** Listed records follows **

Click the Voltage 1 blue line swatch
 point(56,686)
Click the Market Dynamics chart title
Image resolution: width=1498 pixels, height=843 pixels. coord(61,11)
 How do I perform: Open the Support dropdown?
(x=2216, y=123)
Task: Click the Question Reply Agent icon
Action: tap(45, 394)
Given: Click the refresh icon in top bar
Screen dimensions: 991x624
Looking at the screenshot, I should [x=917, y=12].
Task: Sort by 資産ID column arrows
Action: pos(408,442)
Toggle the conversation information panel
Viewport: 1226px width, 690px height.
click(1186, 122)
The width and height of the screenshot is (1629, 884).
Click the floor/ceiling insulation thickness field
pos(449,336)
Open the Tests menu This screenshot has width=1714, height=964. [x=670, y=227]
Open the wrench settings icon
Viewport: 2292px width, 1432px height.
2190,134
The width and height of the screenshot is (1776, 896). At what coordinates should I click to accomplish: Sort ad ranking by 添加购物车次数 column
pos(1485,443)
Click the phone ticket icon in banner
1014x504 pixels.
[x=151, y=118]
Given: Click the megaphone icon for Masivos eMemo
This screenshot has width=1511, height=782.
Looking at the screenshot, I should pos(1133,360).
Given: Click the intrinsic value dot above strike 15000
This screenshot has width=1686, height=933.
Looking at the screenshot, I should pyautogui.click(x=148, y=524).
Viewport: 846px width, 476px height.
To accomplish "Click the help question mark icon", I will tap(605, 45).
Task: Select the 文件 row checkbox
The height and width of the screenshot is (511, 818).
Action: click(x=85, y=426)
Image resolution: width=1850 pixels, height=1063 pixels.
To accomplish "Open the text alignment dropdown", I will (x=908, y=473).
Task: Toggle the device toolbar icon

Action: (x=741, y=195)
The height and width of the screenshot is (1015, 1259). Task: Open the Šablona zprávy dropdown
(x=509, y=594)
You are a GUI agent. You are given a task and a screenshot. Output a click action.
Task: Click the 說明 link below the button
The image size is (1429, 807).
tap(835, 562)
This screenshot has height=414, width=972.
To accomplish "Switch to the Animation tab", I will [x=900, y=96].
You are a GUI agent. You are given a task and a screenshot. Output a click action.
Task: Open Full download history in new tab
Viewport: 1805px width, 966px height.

** End of Listed records **

=== Task requirements ===
Repeat every line exactly, starting with the first line of the entries, and stop once the line containing "Given: Click the refresh icon in top bar" has been given.

=== Exercise response ===
Click the Voltage 1 blue line swatch
 point(56,686)
Click the Market Dynamics chart title
Image resolution: width=1498 pixels, height=843 pixels. coord(61,11)
 How do I perform: Open the Support dropdown?
(x=2216, y=123)
Task: Click the Question Reply Agent icon
Action: tap(45, 394)
Given: Click the refresh icon in top bar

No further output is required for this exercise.